I am trying to simulate X number of concurrent requests for a WCF Service and measure the response time for each request. I want to have all the requests hit the Service at more or less the same time.
As the first step I spawned X number of Threads, using the Thread class, and have invoked the Start method. To synchronize all the requests, on the Thread callback I open the connection and have a Monitor.Wait to hold the request from being fired, till all the Threads are created and started. Once all the Threads are started, I call Monitor.PulseAll to trigger the method invocation on the WCF Client Proxy.
When I execute the requests this way, I see a huge delay in the response. A request that should just a few milliseconds, is taking about a second.
I also noticed huge lag between the time the request is dispatched and the time it was received at the service method. I measured this by send sending client time stamp as a parameter value to the service method for each request.
I have the following settings. Assume "X" to the Concurrent number of requests I want to fire. Also note with the following settings I don't get any Denial of Service issues.
The Call chain is as follows,Client->Service1->Service2->Service3
All Services are PerCall with Concurrency set to Multiple.
Throttling set to X Concurrent calls, X Concurrent Instances.
MaxConnections, ListenBacklog on the Service to X.
Min/Max Threads of ThreadPool set to X on both Client and Server (I have applied the patch provided by Microsoft).
Am not sure if the response time I'm measuring is accurate. Am I missing something very trivial?
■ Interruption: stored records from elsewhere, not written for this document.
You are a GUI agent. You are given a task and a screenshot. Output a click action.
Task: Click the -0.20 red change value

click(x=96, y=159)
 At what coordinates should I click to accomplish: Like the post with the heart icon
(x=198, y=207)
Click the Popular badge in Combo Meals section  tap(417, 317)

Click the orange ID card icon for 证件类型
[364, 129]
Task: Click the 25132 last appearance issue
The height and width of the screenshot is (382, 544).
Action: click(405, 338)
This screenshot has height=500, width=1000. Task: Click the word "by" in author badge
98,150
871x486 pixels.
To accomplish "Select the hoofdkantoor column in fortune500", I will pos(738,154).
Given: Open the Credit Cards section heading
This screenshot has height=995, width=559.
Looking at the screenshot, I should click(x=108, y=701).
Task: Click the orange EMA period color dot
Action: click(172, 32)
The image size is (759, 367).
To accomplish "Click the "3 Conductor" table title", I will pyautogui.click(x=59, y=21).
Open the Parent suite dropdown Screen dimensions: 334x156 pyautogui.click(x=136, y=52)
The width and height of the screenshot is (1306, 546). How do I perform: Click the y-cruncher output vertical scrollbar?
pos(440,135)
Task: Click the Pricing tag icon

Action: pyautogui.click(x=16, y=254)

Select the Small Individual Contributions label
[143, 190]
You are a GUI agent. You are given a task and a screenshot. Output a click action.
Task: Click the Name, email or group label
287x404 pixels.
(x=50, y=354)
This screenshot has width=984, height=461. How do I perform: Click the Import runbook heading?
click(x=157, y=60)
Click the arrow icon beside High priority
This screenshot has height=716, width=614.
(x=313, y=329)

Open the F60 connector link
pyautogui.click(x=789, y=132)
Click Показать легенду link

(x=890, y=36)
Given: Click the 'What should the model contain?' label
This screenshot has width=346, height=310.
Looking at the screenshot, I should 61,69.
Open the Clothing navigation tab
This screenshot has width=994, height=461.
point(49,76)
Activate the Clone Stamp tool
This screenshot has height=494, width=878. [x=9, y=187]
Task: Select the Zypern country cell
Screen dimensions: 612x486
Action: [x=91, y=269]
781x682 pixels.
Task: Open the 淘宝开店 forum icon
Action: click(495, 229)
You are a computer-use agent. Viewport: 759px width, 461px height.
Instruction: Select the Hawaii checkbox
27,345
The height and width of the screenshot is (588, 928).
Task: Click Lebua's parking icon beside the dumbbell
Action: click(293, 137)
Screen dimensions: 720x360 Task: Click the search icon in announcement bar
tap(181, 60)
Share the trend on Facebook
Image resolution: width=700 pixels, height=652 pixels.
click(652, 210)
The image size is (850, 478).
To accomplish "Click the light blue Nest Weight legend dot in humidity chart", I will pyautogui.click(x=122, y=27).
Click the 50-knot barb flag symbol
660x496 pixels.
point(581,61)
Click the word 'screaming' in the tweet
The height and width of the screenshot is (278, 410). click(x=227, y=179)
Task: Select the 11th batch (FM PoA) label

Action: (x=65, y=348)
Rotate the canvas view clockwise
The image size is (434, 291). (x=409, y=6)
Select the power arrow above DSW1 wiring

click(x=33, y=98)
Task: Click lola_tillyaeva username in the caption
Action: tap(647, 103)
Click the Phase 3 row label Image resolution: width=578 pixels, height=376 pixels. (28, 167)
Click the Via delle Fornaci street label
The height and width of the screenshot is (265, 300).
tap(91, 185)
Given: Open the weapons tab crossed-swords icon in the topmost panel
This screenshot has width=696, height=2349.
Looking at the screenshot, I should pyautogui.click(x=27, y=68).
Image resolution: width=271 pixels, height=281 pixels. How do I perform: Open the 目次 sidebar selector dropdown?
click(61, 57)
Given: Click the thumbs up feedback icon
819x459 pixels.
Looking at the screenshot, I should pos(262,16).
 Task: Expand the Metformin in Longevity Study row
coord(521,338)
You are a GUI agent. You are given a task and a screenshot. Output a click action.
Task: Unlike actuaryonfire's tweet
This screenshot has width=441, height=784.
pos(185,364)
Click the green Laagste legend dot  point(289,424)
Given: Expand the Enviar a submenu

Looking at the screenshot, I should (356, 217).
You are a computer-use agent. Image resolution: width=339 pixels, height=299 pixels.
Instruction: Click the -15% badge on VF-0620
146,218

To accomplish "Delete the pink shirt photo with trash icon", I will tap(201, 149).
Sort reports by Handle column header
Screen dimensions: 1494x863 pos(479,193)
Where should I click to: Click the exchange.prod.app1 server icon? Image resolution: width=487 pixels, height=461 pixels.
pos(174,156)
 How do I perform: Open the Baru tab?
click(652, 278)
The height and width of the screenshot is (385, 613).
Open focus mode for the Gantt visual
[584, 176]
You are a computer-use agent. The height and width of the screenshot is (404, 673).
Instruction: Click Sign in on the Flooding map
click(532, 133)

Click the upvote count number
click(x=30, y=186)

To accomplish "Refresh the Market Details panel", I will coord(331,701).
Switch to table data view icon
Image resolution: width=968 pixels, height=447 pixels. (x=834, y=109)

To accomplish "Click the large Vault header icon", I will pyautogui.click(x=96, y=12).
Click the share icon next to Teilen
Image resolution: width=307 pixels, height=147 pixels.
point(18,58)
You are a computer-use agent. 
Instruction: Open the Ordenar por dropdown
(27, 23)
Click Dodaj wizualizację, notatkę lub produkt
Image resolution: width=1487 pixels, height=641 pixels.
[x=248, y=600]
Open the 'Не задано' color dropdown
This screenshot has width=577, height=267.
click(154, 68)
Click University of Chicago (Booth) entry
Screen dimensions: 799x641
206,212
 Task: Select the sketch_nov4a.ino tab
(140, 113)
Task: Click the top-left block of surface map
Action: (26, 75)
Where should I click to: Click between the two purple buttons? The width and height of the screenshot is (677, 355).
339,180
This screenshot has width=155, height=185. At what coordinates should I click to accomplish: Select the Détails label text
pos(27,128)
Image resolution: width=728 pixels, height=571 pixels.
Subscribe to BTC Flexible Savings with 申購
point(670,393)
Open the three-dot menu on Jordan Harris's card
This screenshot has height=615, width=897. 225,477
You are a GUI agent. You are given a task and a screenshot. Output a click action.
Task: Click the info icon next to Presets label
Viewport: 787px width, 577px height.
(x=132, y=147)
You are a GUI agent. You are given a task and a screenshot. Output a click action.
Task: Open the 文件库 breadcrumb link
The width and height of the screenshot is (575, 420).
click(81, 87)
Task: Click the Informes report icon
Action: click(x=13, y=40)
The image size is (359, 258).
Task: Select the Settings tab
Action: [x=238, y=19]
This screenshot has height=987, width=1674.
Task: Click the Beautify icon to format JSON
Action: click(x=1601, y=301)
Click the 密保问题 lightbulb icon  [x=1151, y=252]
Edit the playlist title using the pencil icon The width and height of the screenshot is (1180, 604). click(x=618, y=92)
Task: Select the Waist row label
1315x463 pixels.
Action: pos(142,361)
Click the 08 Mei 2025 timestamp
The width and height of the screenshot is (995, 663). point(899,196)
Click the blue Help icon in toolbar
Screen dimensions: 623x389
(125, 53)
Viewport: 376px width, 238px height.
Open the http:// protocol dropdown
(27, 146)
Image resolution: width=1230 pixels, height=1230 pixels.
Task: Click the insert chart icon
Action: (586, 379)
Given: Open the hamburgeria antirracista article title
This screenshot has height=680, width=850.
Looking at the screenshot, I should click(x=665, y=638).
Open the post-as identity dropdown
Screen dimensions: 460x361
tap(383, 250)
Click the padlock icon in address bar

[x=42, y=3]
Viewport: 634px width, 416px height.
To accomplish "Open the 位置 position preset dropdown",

Any inputs on this would be of great help.
Thanks.
-Krishnan
I did find the answer by myself the hard way. All this while, the way I was measuring the response time was wrong. One should spawn X number of threads, where X is the number of concurrent users one wants to simulate. In each thread, open the connection only once and have while loop to only execute the WCF Method that you want to test for a given duration. Measure the response time against each return, accumulate it and average it out against the number of calls that were executed within the given duration.
If all your outgoing calls are coming from a single process, it is likely that the runtime is either consolidating multiple requests onto a single open channel or capping the number of concurrent requests to a single target service. You may have better results if you move each simulated client into its own process, use a named EventWaitHandle to synchronize them, and call #Set() to unleash them all at once.
There is also a limit to the number of simultaneous pending (TCP SYN or SYN/ACK state) outgoing TCP connections allowed by desktop builds of Windows; if you encounter this limit you will get event 4226 logged and the additional simultaneous connections will be deferred.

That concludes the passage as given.